O aumento do desemprego foi observado em quatro estados: Rondônia (3,2% a 3,7%), Roraima (6,8% a 7,6%), Rio Grande do Sul (de 5,4% a 5,8%) e Mato Grosso do Sul (4,8% a 5%). Em Santa Catarina, a taxa permaneceu estável em 3,8%.

“A tendência de queda anual, que já vinha sendo observada em outros trimestres, se manteve”, analisa Adriana Beringuy, coordenadora de pesquisa por amostras de domicílios do IBGE, em nota.

taxa de desocupação trimestral
taxa de desocupação trimestral

No primeiro trimestre de 2024, havia 1,9 milhão de pessoas procurando trabalho há dois anos ou mais. Esse número diminuiu 14,5% em relação ao primeiro trimestre de 2023, quando 2,2 milhões de pessoas estavam nessa situação.
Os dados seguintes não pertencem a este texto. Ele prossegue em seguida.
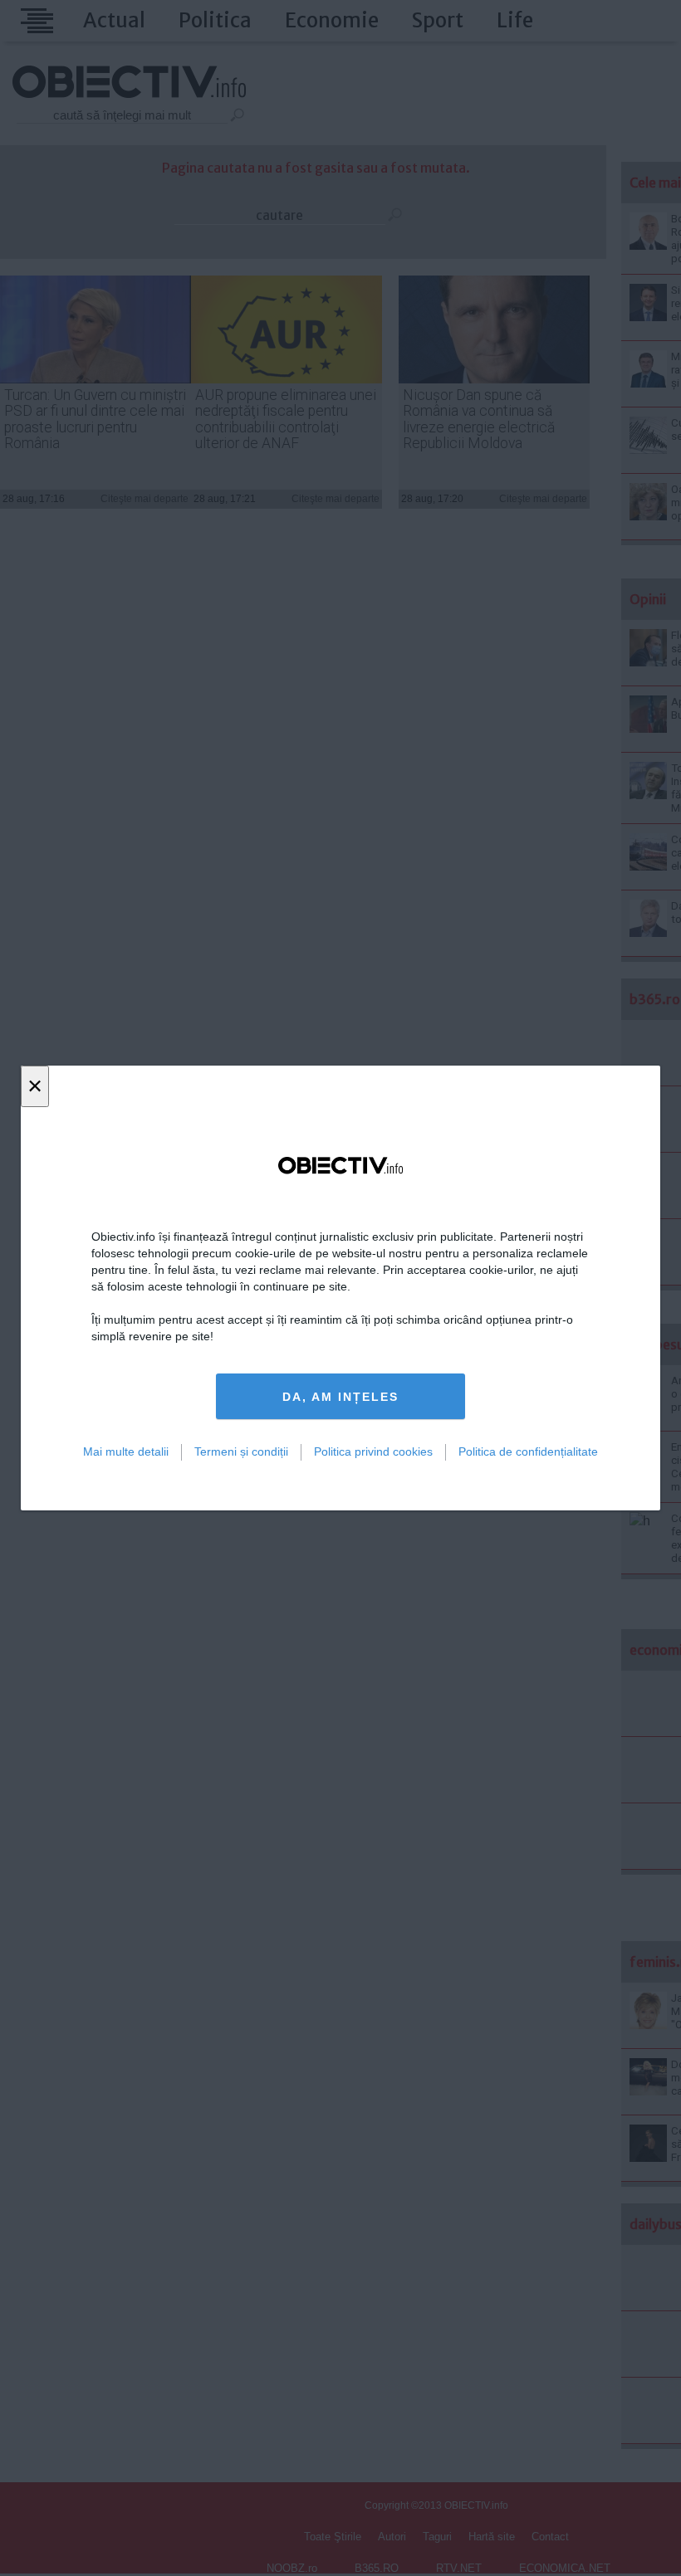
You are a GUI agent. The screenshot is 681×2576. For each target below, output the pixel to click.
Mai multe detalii (126, 1451)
A pesquisa também indicou um aumento na renda média real mensal habitual que, no trimestre terminado em março, foi de R$ 3.123. No mesmo período do ano anterior, esse valor era de R$ 3.004.

Desigualdade de gênero e raça

As taxas de desemprego continuam mais altas para mulheres, pessoas pretas e pardas e aquelas com ensino médio incompleto. Todos esses grupos ficaram acima da média nacional (7,9%). No primeiro trimestre, a taxa foi estimada em 6,5% para homens e 9,8% para mulheres.

Quando analisamos a taxa de desemprego por cor ou raça, os que se declararam brancos (6,2%) estão abaixo da média nacional, enquanto os pretos (9,7%) e pardos (9,1%) ficaram acima.

Já na análise por nível de instrução, a taxa de desemprego para pessoas com ensino médio incompleto foi de 13,9%. Para aqueles com ensino superior incompleto, a taxa foi de 8,9%, mais que o dobro da taxa para os que possuem ensino superior completo (4,1%).